THE REQUEST:
From the passage on Sun Tiantian below, list every tennis player named other than Sun herself, each only once.

DOCUMENT TEXT:
========================

Sun Tiantian (;  ; born 12 October 1981) is a Chinese former professional tennis player. She won the gold medal at the 2004 Summer Olympics in women's doubles along with her partner Li Ting.

Sun reached a career-high singles ranking of world No. 77 in March 2007, winning her only WTA Tour singles title at the 2006 Tashkent Open, and a career-high doubles ranking of No. 16 in October 2007, winning eleven WTA titles and reaching the quarterfinals of three Grand Slam women's doubles tournaments, and winning the mixed doubles event at the 2008 Australian Open alongside Nenad Zimonjić.

Career
In September 2000, Sun won two successive $10k singles titles, a feat she would repeat in June 2001, when she won another two back-to-back.

In 2002, she found repeat success at the next level up, winning two $25k tournaments: firstly in April, at Ho Chi Minh City, Vietnam (beating countrywoman Zheng Jie in the semifinal and Korean Jeon Mi-ra in the final); and then in August at Beijing (beating Zheng Jie in the semifinal again, and Rika Fujiwara in the final).

========================

DATA LINES:
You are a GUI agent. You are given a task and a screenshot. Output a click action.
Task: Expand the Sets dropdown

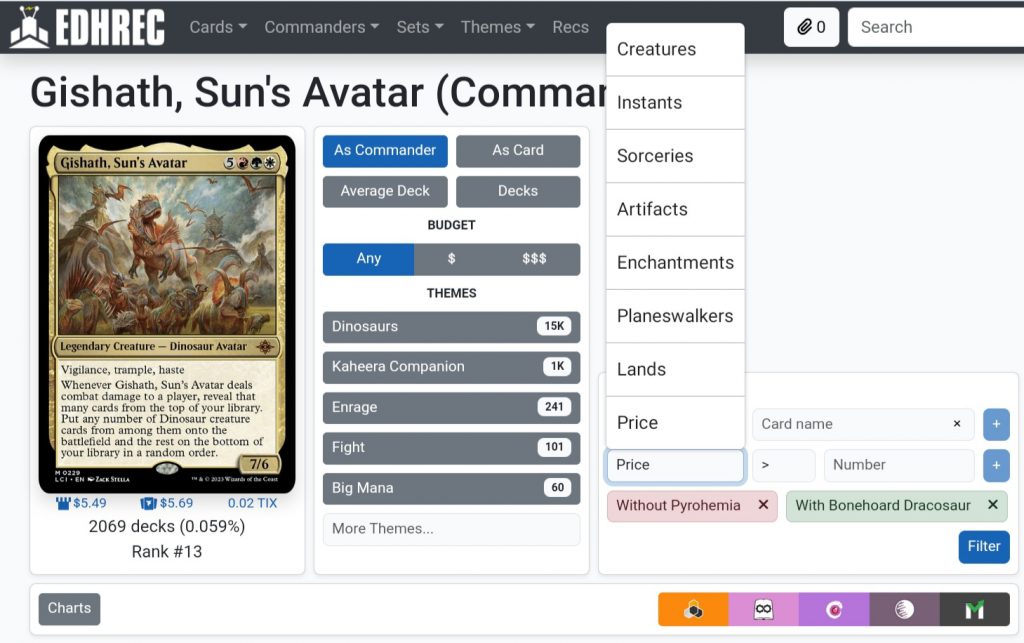pos(419,27)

========================

ANSWER TO THE PROBLEM:
Li Ting
Nenad Zimonjić
Zheng Jie
Jeon Mi-ra
Rika Fujiwara